Enquanto a gripe não me pega de vez, indico pra vocês o passeio de carros antigos do próximo domingo, que marcará os cem anos da primeira corrida automobilística da América Latina, que percorreu mais ou menos o mesmo trajeto (Perdizes, naquela época, era zona rural).
O evento é patrocinado pelo Automóvel Club e a largada está prevista para as 9 horas, em frente ao Parque Antártica, e chegada no Pacaembu, passando pela Sumaré, avenida Paulo VI, avenida Brasil, Brigadeiro Luiz Antonio, São Carlos do Pinhal, Joaquim Eugenio de Lima, Paulista, Doutor Arnaldo, Major Natanael, Capivari e Praça Charles Miller. Nada que estafe uma fordeca.

Haverá de tudo: Desde um Peugeot 1908, um Packard 1923, o Simca-Chambord do Vigilante Rodoviário – dirigido pelo próprio, o ator Carlos Miranda -, até um Maverick Hollywood de 1975 (será que é o daquele câmbio ri-dí-cu-lo?). Ao todo, são trinta participantes, entre eles os ex-pilotos Artur Bragantini, Bird Clemente, Bob Sharp, Crispim, Emílio Zambello, Graziela Fernandes, Marinho, Toni Bianco e Toco.
Eu quero levar meus pais pra ver. Acabo de tomar uns dois Bufferin, pra paulada fazer efeito. Será que estarei viva até lá?
- Fotos: acima (como diz meu irmão, é melhor ser rico e com saúde do que pobre e doente): Santos-Dumont (assim mesmo, com hífen, reservado às famílias distintas), Sílvio Penteado, Prado Jr. e Armando Penteado, na corrida de 1908 em Sumpa. Abaixo, Carlos Miranda e seu inseparável amigo Lobo, estourando o estofado do chiquérrimo Simca (fui pesquisar o nome do cachorro, viu?
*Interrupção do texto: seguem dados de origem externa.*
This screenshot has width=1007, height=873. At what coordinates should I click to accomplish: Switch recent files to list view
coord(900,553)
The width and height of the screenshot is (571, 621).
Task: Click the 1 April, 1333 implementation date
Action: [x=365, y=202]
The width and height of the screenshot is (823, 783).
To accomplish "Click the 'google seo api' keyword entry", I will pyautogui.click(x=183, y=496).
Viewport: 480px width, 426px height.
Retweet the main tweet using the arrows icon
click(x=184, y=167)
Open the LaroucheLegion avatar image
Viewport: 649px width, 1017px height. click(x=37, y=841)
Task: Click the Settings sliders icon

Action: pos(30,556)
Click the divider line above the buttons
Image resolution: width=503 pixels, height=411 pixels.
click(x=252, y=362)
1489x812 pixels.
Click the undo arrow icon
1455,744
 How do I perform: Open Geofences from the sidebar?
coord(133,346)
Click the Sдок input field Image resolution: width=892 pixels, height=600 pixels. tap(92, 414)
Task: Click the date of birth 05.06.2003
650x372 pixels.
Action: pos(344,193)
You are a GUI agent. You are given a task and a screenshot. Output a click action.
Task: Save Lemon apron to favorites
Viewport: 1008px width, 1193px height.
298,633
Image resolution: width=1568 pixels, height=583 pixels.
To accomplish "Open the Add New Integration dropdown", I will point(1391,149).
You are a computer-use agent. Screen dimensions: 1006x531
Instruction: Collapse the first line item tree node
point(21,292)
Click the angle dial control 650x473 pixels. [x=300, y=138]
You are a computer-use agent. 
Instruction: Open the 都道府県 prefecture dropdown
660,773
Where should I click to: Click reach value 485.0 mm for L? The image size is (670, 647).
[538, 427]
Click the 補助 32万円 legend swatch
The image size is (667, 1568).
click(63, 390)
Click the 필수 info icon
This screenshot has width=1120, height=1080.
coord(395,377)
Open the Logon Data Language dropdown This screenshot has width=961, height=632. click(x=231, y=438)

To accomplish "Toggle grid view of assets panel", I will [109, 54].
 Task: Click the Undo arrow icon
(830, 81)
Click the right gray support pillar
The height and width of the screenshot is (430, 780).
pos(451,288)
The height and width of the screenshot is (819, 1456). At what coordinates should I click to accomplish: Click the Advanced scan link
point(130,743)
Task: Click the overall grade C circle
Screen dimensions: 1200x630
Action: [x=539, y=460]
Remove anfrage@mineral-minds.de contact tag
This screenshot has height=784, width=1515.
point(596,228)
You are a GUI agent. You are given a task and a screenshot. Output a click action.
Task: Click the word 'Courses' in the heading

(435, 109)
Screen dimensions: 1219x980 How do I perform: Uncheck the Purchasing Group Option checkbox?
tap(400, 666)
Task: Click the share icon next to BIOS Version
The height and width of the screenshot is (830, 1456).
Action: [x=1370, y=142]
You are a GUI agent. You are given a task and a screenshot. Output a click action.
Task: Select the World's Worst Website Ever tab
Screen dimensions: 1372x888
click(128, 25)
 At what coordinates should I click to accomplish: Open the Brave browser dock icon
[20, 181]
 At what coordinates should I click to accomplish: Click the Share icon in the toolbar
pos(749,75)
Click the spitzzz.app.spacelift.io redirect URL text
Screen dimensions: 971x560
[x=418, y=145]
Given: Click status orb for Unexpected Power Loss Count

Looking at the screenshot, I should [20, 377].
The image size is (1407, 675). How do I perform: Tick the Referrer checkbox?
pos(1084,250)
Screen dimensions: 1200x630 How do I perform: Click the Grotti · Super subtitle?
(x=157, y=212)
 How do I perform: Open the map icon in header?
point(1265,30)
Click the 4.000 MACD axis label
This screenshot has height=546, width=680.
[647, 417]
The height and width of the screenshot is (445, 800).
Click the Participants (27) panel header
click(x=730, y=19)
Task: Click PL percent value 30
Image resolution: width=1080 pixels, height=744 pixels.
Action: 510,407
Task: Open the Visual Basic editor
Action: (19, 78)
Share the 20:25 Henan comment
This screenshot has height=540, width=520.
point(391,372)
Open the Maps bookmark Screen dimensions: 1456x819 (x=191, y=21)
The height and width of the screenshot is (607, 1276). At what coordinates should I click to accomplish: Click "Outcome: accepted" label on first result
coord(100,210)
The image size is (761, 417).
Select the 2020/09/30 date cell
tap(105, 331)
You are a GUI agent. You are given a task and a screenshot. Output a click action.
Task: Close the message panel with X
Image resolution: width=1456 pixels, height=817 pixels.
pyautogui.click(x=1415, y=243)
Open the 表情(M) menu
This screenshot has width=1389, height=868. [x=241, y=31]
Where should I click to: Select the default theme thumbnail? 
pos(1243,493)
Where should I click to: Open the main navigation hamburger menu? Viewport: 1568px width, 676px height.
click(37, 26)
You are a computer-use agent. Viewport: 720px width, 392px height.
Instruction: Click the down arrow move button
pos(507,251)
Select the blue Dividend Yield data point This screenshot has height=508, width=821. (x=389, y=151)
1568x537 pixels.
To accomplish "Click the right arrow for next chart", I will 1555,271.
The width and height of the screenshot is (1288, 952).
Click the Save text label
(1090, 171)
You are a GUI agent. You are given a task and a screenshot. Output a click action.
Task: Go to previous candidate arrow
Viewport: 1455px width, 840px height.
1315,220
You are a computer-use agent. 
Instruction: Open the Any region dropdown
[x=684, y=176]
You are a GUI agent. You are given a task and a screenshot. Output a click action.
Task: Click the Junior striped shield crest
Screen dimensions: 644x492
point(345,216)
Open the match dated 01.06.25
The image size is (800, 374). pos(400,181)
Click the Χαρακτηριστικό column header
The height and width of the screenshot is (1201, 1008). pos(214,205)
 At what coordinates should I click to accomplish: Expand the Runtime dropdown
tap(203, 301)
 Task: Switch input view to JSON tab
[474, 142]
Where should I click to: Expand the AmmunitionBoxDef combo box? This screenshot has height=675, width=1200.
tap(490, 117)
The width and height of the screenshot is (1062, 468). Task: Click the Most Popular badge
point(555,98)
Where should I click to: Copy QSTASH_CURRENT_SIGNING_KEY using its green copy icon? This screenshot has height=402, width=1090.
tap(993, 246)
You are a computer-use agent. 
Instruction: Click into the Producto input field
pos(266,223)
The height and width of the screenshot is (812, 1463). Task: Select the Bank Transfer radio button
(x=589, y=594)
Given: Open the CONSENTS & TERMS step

O Vigilante não é do meu tempo!).
- Mais sobre a corrida de 1908, os primeiros lugares e curiosidades sobre o trânsito caótico da cidade na virada do século XX no site Enferrujado.com.br.



Nem nos mais loucos pesadelos um desses distintos cavalheiros imaginaria o caos que se tornaria o trânsito paulistano.
E pensar que 100 anos, em medidas históricas, não passa de um minuto.
Não entendo lhufas de carros mas acho que sei quem vai gostar.
Lembro com clareza a partir de 1983, e só flashes de 78 a 82…
A gente fica vendo tanto cinema que se confunde muito com o tempo. Por exemplo, os 50s foram ontem pra mim e eu nem tinha nascido! Os 30, 40 morro de saudades sei lá porque!
Xi, Miguel, eu também tenho disso! Meu pai costuma dizer que tenho um problema de reencarnação…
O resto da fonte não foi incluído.